Le stress fait grossir par activation du système hypothalamo hypophyso surrénalien. Cet impact négatif sur le poids se fait indépendamment de toute prise alimentaire. Il est donc essentiel d’interroger toute personne demandeuse d’une perte de poids sur ses conditions de vie personnelles et professionnelles. Cela permet de saisir l’importance de son stress et la manière dont elle le gère (cela peut être par la voie alimentaire). Les techniques de relaxation font partie de l’arsenal thérapeutique (Taï Chi, Qi Gong, yoga, sophrologie etc.). Cette voie peut éviter le recours à des anxiolytiques pas forcément appropriés.
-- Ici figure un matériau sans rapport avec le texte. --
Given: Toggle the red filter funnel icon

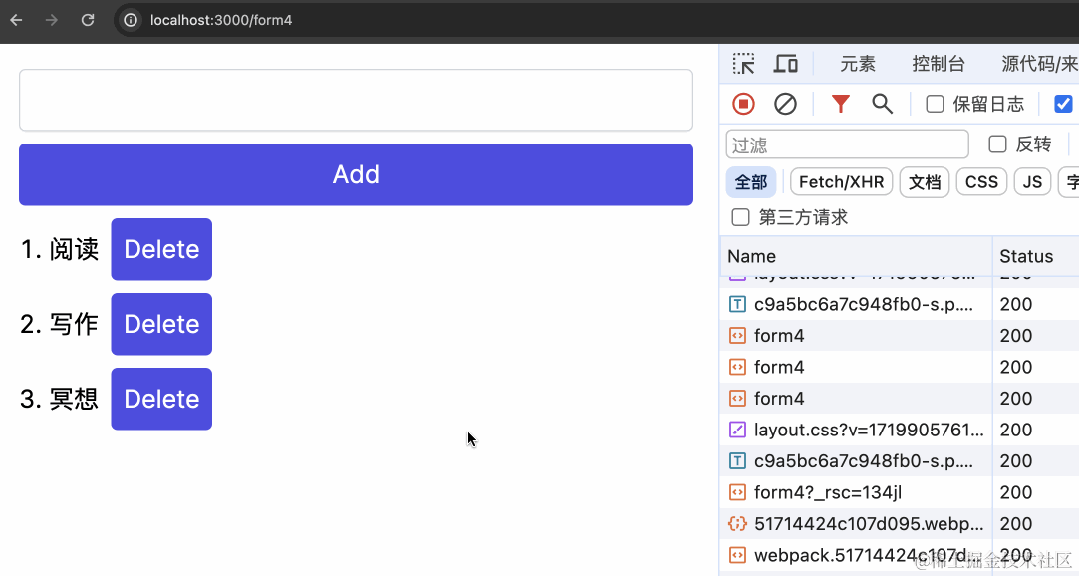Looking at the screenshot, I should click(840, 104).
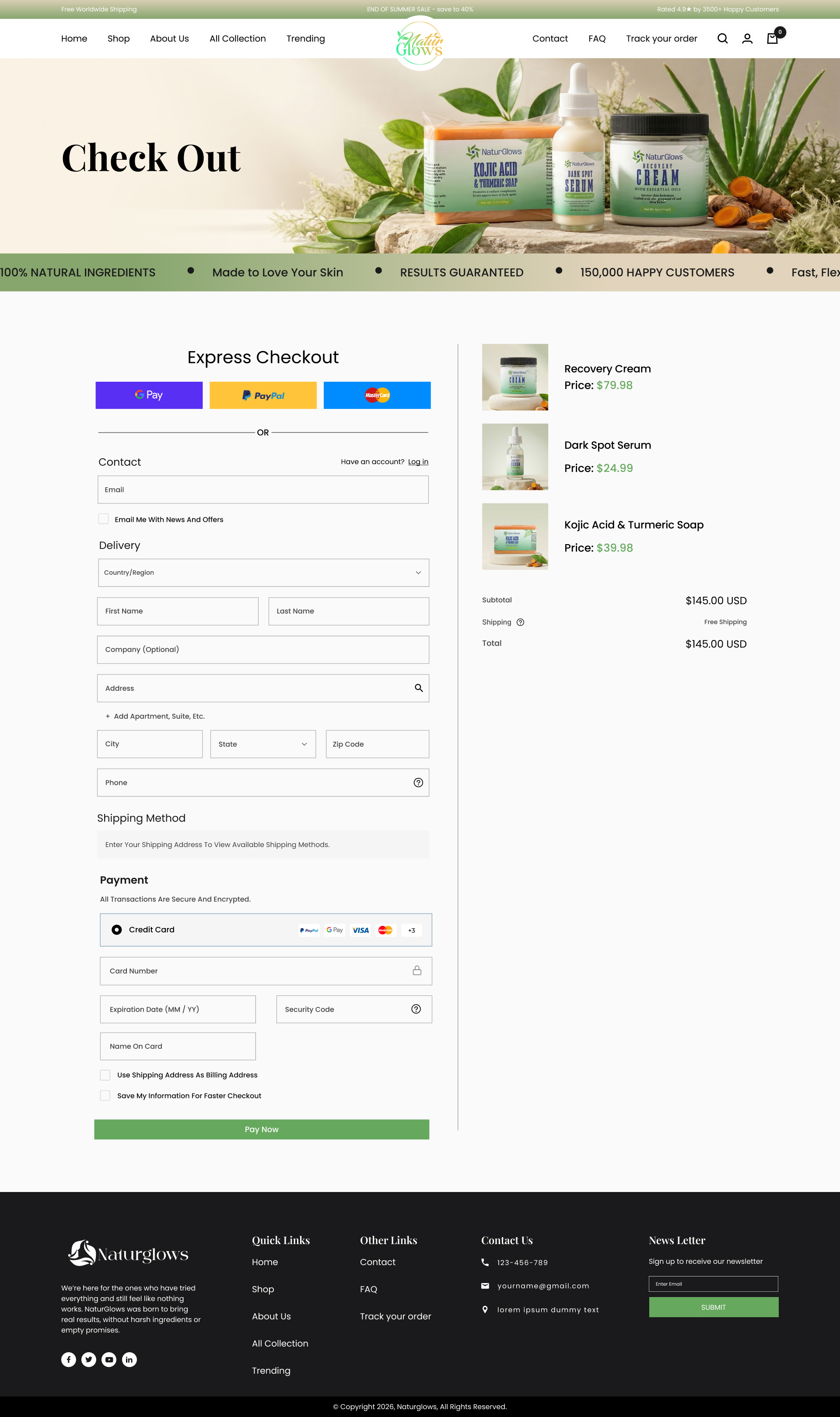
Task: Open the All Collection menu item
Action: coord(237,39)
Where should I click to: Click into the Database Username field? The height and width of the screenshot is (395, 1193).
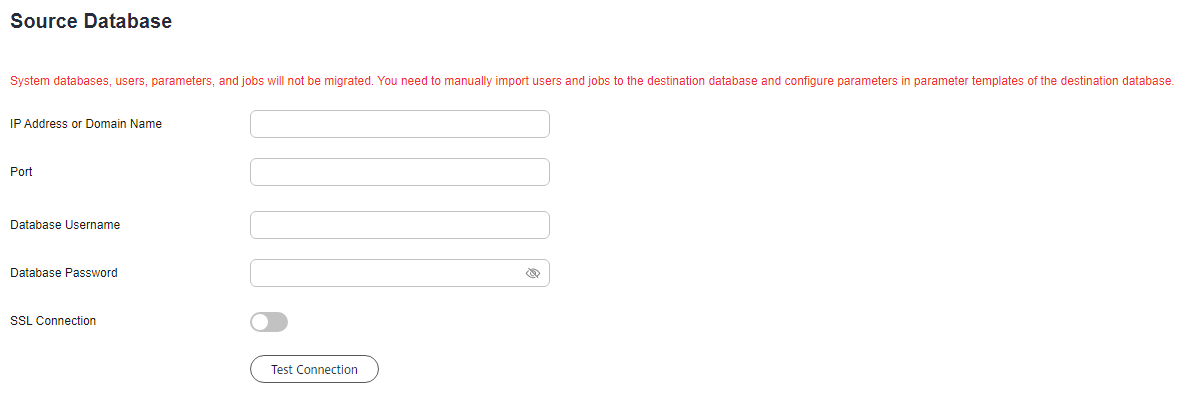399,225
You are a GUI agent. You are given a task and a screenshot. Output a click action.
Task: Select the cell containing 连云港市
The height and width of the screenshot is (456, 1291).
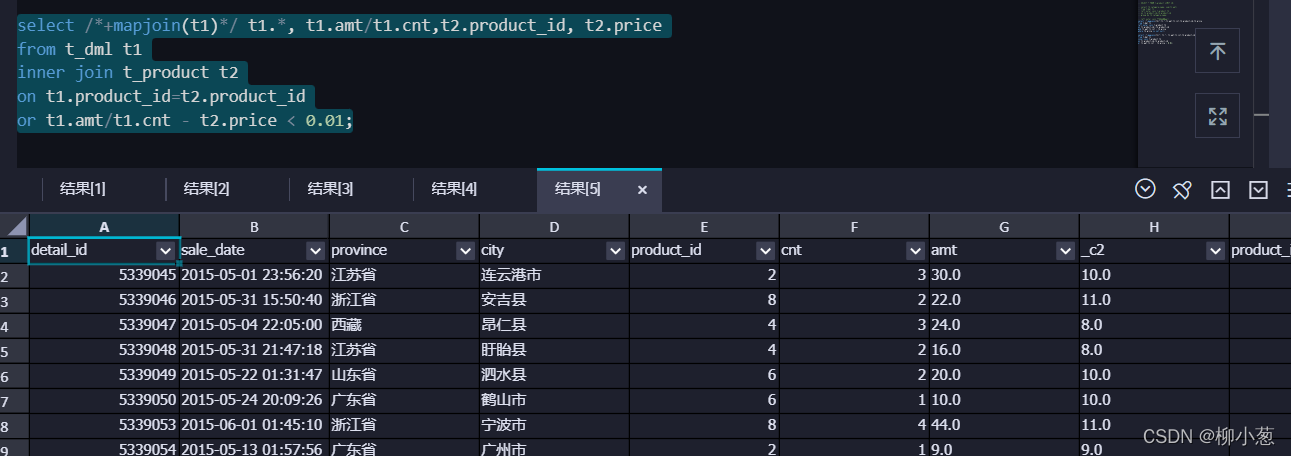[554, 275]
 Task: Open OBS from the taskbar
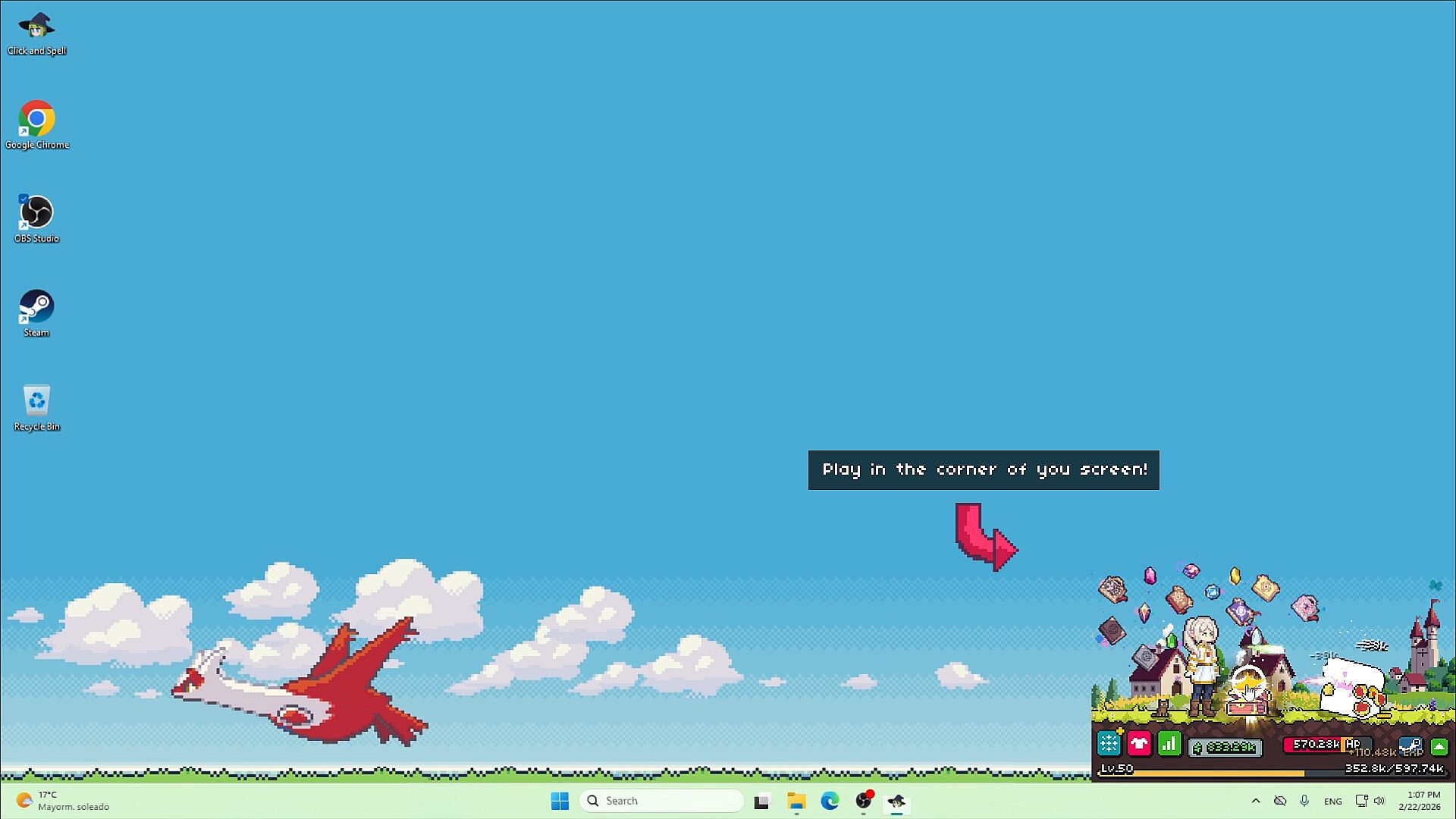pos(864,801)
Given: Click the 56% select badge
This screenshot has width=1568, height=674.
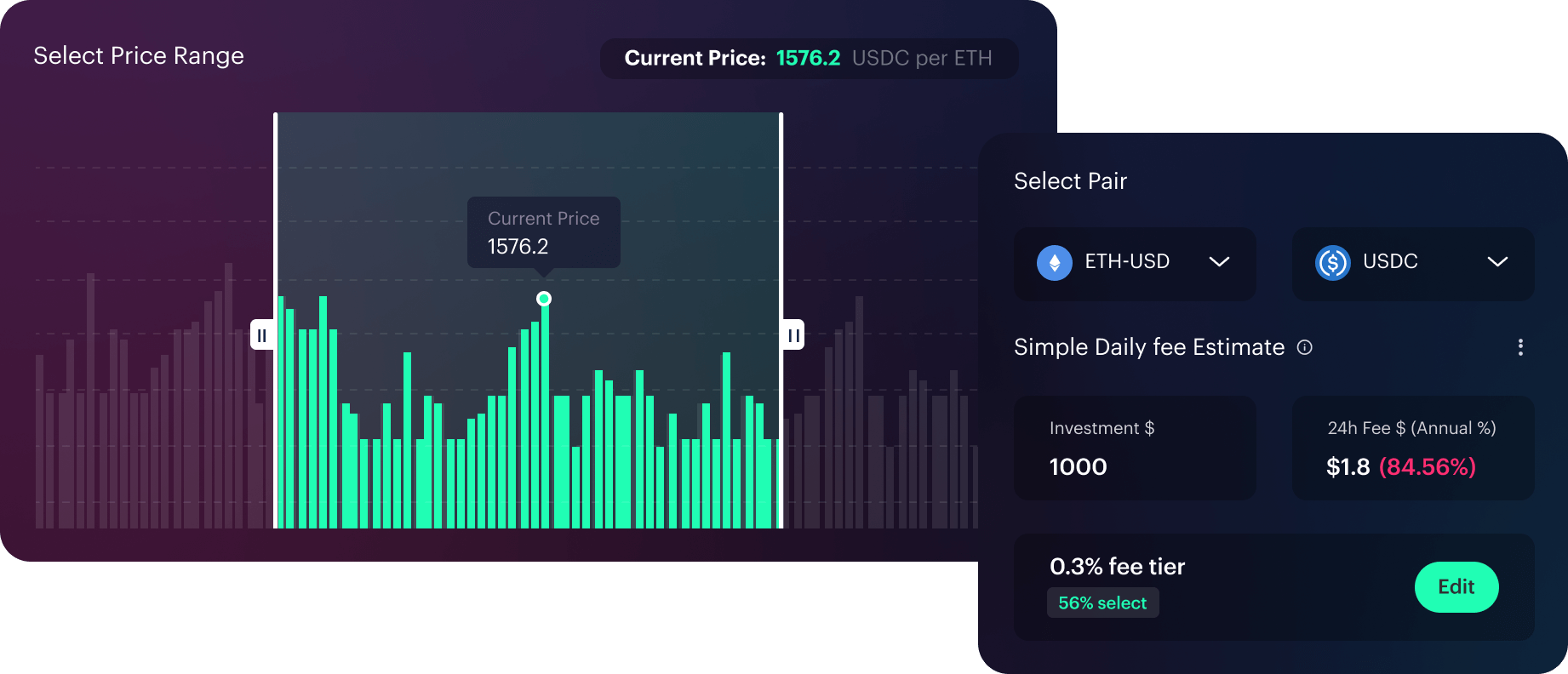Looking at the screenshot, I should [1102, 603].
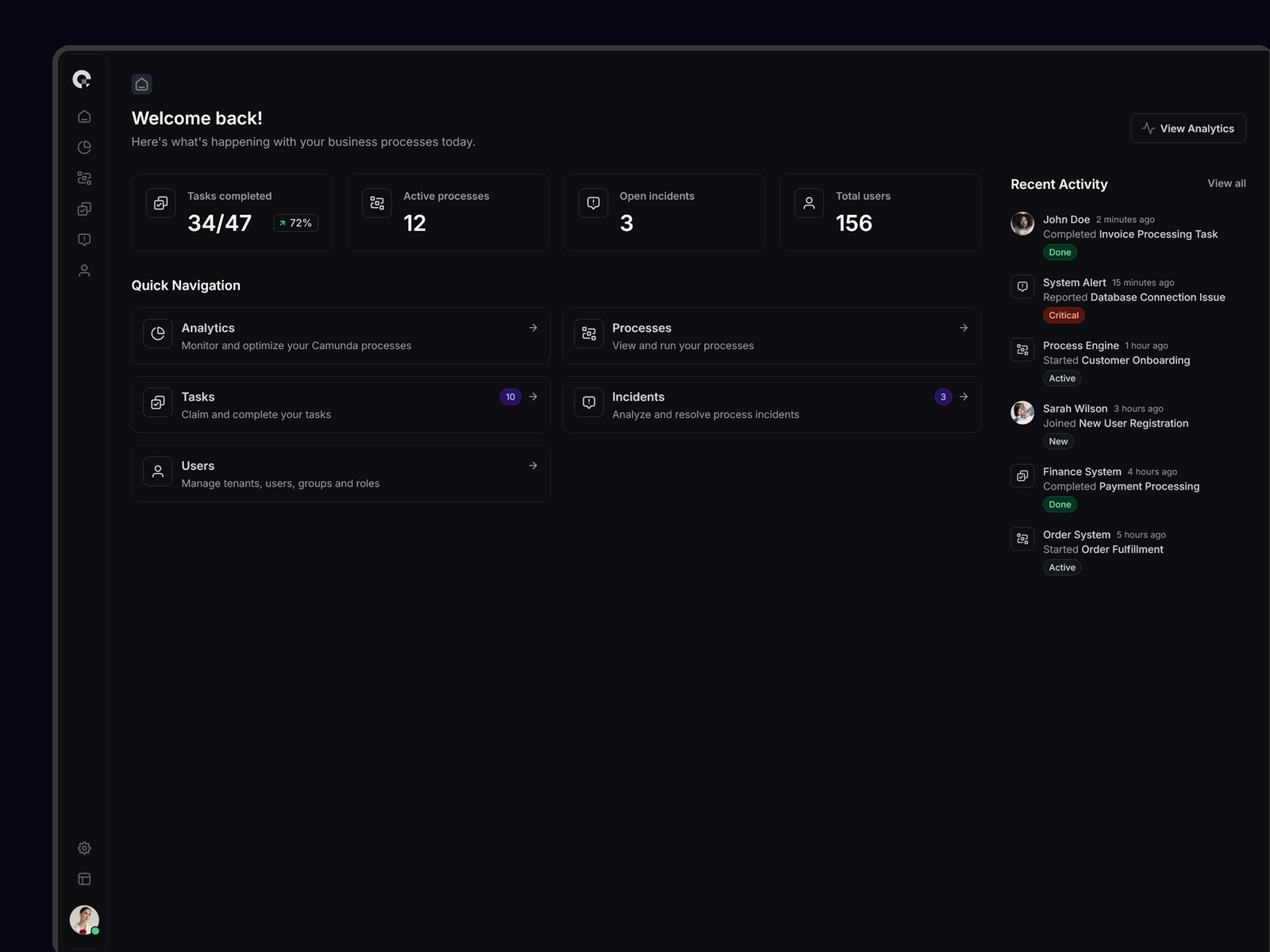Click the Camunda logo at sidebar top

[83, 79]
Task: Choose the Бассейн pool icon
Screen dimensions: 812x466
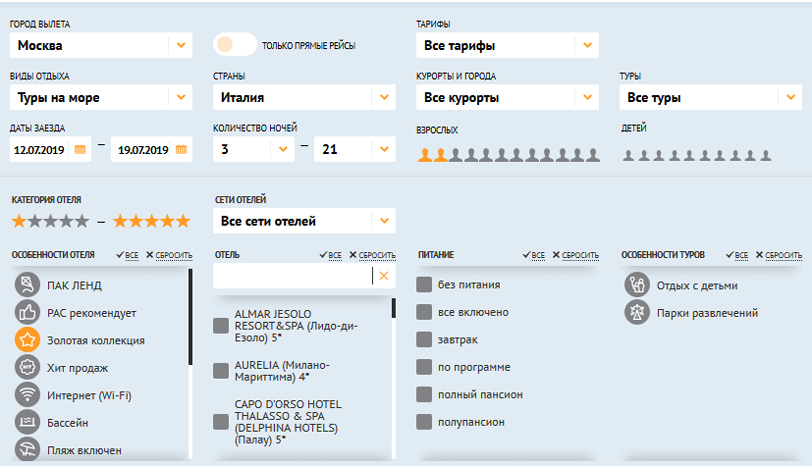Action: pyautogui.click(x=27, y=423)
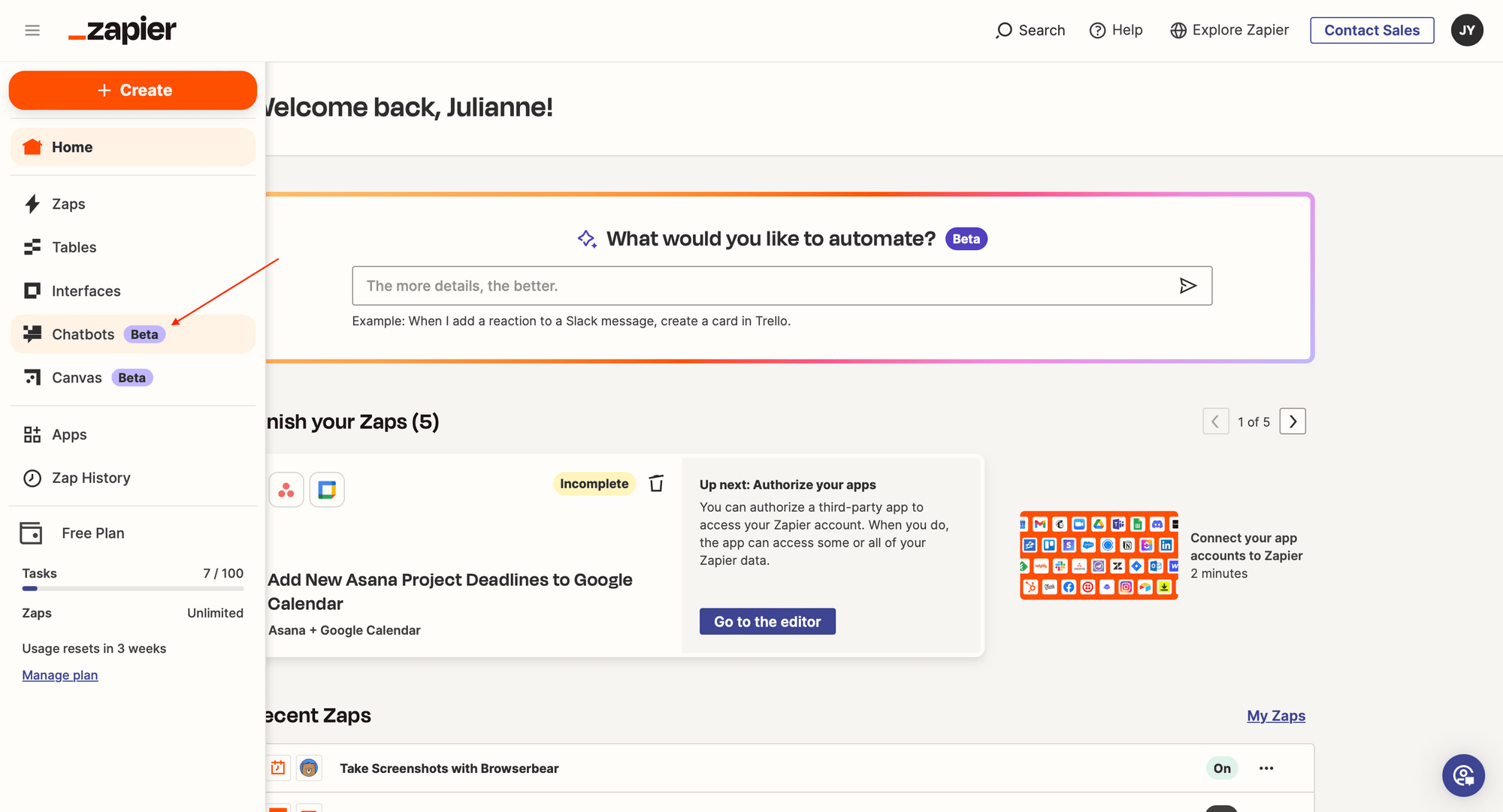1503x812 pixels.
Task: Navigate to previous page of Zaps
Action: tap(1215, 421)
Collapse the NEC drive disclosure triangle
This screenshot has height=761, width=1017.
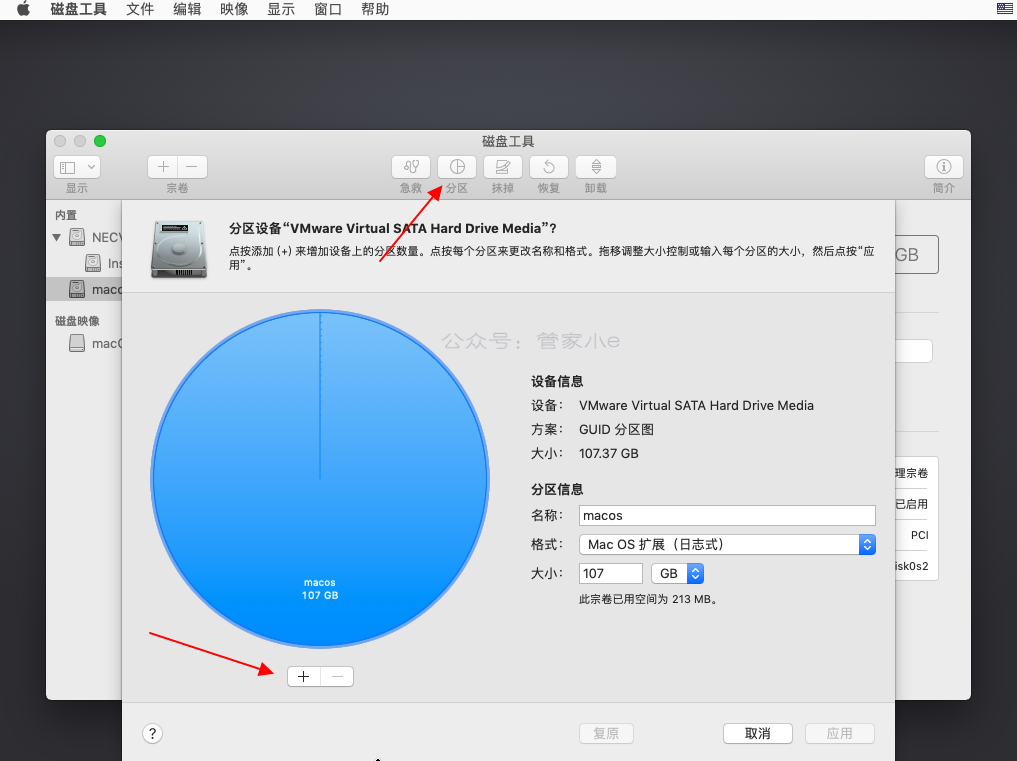pos(57,237)
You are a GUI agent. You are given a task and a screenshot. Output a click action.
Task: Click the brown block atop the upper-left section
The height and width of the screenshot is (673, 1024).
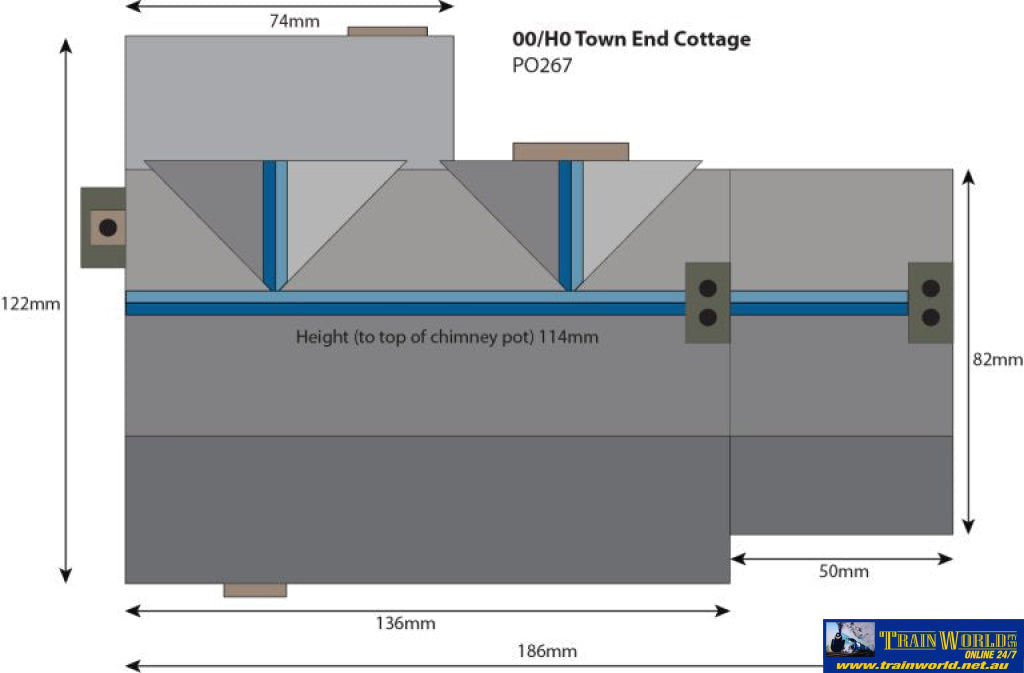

La médecine occidentale a trop longtemps sous-estimé l’importance du psychisme et la nécessité de ne pas dissocier le corps de l’esprit. Des expériences conduites chez les singes bonobos (citées par Pascal Picq dans son livre Il était une fois la paléoanthropologie paru chez Odile Jacob) sont intéressantes de ce point de vue. Elles font état que les singes dominants maîtrisent mieux leur alimentation que les singes dominés.